Nach dem Speichern wird die Datei automatisch mit der "Office Document Imgaging"-Anwendung angezeigt:
Wie auch beim Acrobat-Reader üblich, können Sie über die Miniatur-Vorschaubilder am linken Seitenrand durch längere Dokumente navigieren.
So kommt Farbe ins Spiel
Leider erfolgt der TIFF-Export mit Hilfe des "Image Writers" ausschließlich in Schwarz-Weiß. Bei den allermeisten Texten und Tabellen ist die monochrome Darstellung ja auch durchaus sinnvoll - zumal zu Fax-Zwecken. Wenn jedoch zum Beispiel Internetseiten abfotografiert werden sollen, können auch Farbinformationen wichtig sein.

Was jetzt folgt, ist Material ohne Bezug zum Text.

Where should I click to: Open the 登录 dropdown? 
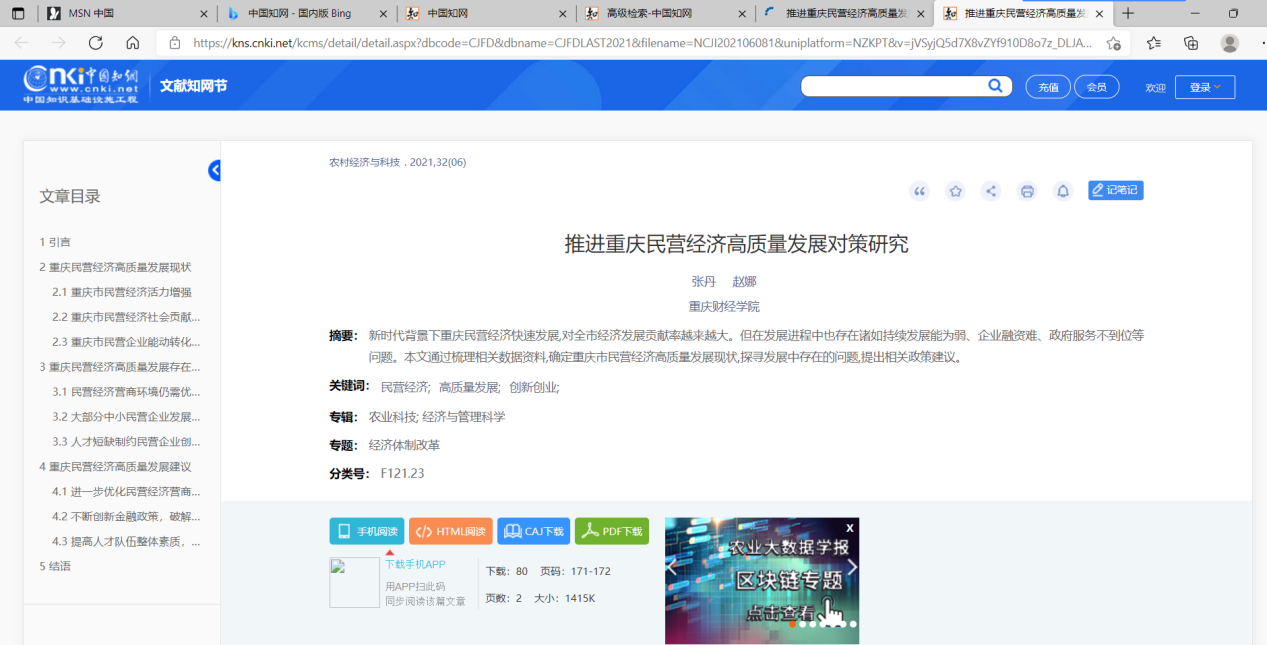point(1204,87)

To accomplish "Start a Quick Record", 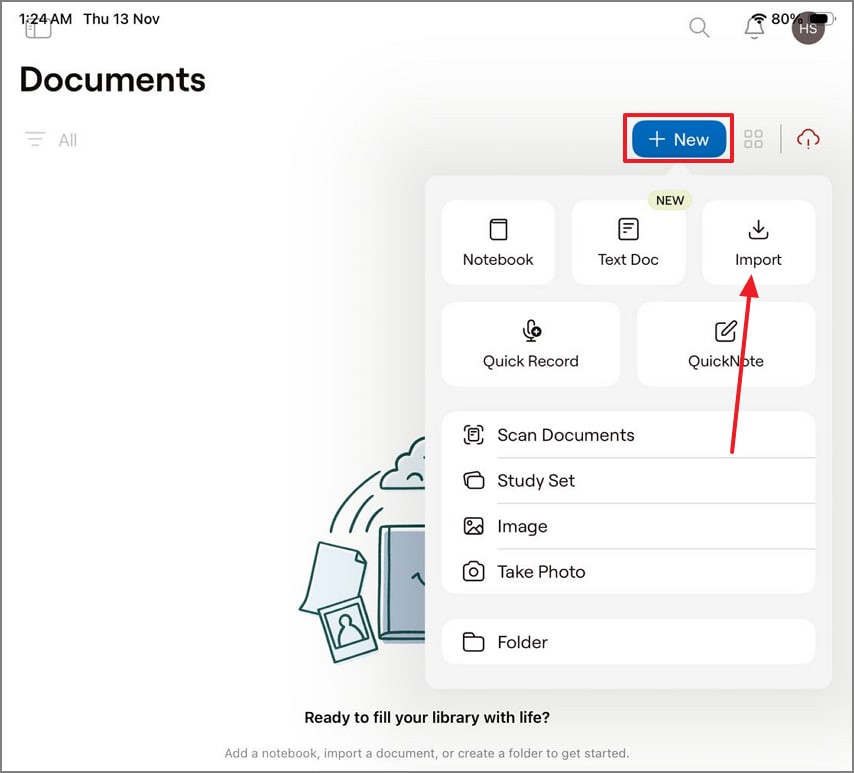I will (x=530, y=344).
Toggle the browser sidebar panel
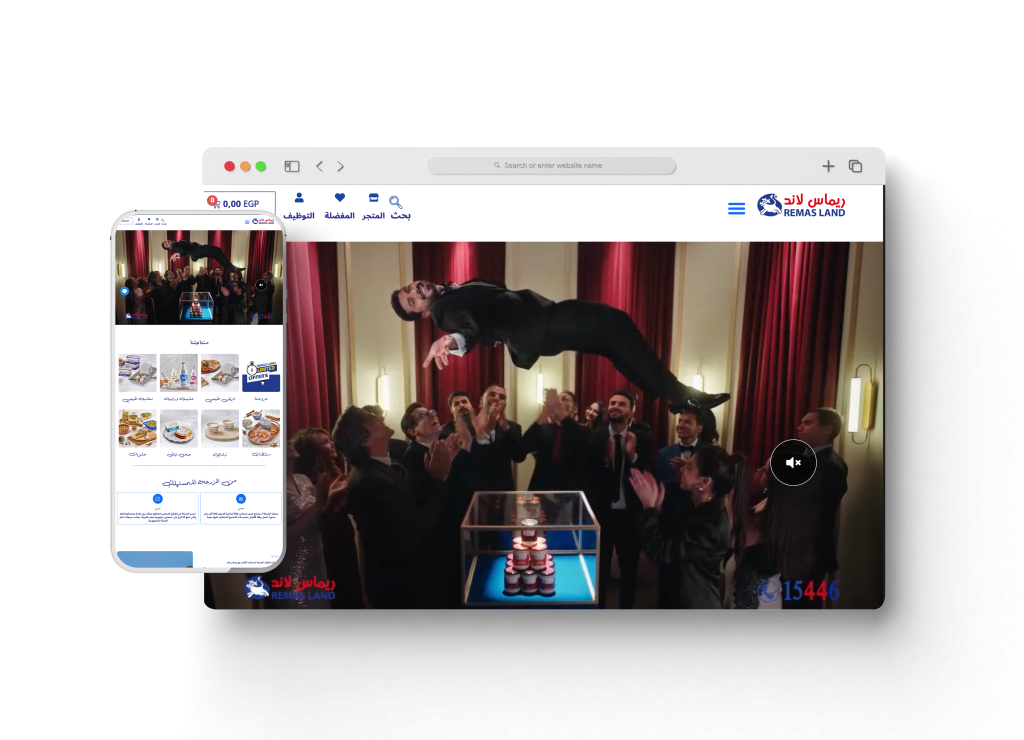 point(292,166)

In dem Fall müssen Sie dann doch den Umweg über das MDI-Format nehmen: Sobald die Datei im Microsoft-Format gespeichert ist, können Sie die Grafik über das "Datei"-Menü des sich automatisch öffnenden "Office Document Imgaging"-Programms ("Datei" - "Speichern unter") ins TIFF-Format umwandeln:
Farbe auf Umwegen: via MDI zum TIFF...
Im Vergleich zum monochromen TIFF- und dem speicheroptimierten farbigen MDI-Format entwickeln sich farbigere TIFF-Dateien leicht zu Megabyte-Monstern. Über die Kompressionseinstellungen (Schaltfläche "Optionen" im Speicherdialog) haben Sie auf die Qualität der Bilddarstellung und den damit verbundenen Speicherbedarf von TIFF-Dateien nach unseren Feststellungen leider nur sehr begrenzt Einfluss.
Fazit
Der "Document Image Writer" ist ein nützliches Werkzeug, mit dessen Hilfe sich Dokumente aller Art bequem ins TIFF-Format umwandeln lassen. Damit lässt sich der fehlende PDF-Konverter teilweise recht gut kompensieren. Und durch die Fax-Fähigkeit ist dieser Grafikdrucker der PDF-Konkurrenz auf einem Teilgebiet sogar überlegen.